O Senado dos EUA realizou, nesta terça-feira (23), uma votação que marca um momento significativo em sua trajetória política ao aprovar, pela primeira vez, uma medida que busca o fim da guerra contra o Irã. O resultado foi de 50 votos a 48, representando um revés para o presidente Donald Trump e suas políticas no Oriente Médio.
Essa resolução já havia sido aprovada anteriormente pela Câmara dos Representantes no início de junho e determina que o presidente deve encerrar as operações militares ou buscar uma autorização para sua continuidade. Apesar de sua importância simbólica, a resolução não possui caráter jurídico vinculativo, o que limita seus efeitos práticos.

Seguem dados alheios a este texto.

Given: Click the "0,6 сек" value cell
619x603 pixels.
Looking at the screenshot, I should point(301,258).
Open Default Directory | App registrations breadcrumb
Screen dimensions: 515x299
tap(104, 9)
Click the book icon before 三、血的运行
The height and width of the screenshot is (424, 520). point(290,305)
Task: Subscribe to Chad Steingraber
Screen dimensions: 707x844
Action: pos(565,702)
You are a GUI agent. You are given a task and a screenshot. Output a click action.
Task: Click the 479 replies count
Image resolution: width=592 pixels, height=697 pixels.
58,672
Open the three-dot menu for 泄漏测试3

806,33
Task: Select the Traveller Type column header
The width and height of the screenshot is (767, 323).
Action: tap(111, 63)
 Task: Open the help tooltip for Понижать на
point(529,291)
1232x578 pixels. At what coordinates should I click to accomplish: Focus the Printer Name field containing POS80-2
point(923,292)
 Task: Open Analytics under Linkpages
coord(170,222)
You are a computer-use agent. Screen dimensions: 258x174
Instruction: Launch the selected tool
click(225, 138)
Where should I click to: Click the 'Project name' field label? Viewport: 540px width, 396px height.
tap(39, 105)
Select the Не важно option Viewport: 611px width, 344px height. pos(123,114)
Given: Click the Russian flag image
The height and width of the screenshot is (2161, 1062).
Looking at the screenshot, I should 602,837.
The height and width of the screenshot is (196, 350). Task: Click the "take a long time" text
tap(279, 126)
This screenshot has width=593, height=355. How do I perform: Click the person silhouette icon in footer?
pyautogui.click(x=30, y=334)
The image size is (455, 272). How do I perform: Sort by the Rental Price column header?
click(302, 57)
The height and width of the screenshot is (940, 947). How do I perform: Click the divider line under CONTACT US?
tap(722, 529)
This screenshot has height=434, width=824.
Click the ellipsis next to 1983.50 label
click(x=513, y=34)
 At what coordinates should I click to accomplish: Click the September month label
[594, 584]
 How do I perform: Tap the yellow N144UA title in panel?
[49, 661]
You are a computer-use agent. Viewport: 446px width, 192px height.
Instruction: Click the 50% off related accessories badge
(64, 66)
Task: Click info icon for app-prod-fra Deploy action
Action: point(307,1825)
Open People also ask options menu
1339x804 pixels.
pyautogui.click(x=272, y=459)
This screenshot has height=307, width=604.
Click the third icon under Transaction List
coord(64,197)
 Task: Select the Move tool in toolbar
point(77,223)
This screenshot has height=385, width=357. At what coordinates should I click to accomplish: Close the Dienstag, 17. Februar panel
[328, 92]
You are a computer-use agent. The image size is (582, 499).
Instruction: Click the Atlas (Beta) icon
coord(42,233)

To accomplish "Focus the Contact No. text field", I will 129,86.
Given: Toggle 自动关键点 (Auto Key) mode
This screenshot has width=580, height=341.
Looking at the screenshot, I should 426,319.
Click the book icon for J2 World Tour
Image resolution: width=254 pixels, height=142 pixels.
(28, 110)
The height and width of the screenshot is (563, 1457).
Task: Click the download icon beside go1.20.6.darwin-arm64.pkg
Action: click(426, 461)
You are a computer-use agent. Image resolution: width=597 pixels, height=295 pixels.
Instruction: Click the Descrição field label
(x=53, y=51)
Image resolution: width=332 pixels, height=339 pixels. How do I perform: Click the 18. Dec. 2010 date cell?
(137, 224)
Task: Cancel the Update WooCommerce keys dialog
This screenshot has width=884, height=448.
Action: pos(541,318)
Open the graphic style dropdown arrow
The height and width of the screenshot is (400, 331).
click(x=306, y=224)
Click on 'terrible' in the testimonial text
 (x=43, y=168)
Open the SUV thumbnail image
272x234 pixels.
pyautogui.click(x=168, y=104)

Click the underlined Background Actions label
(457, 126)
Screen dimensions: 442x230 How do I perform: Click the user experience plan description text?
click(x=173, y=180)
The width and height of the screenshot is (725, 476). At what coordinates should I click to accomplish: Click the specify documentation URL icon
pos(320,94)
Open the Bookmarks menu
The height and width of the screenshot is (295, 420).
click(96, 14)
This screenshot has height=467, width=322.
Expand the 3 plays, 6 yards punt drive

A votação evidencia uma crescente divisão dentro do Partido Republicano. Quatro senadores republicanos se uniram aos democratas, desafiando a liderança do presidente. O senador John Fetterman, da Pensilvânia, foi o único membro do partido democrata a votar contra a proposta, enquanto os senadores Rand Paul, de Kentucky, Lisa Murkowski, do Alasca, Susan Collins, do Maine, e Bill Cassidy, da Louisiana, se mostraram favoráveis à resolução.
O ceticismo entre os republicanos quanto ao memorando de cessar-fogo assinado pelo governo Trump, que concede um prazo de 60 dias para negociações de paz, tem aumentado. Além disso, há preocupações com o impacto político de uma guerra considerada impopular entre a população americana, além de seus efeitos negativos sobre a economia do país.
Chuck Schumer, líder da minoria democrata no Senado, comentou sobre a urgência da situação, afirmando que "a cada segundo que esta guerra continua, o custo para o povo americano aumenta". A votação de hoje é a primeira desde a aprovação da Resolução sobre Poderes de Guerra de 1973 em que ambas as casas do Congresso se uniram para instar o presidente a encerrar um conflito militar.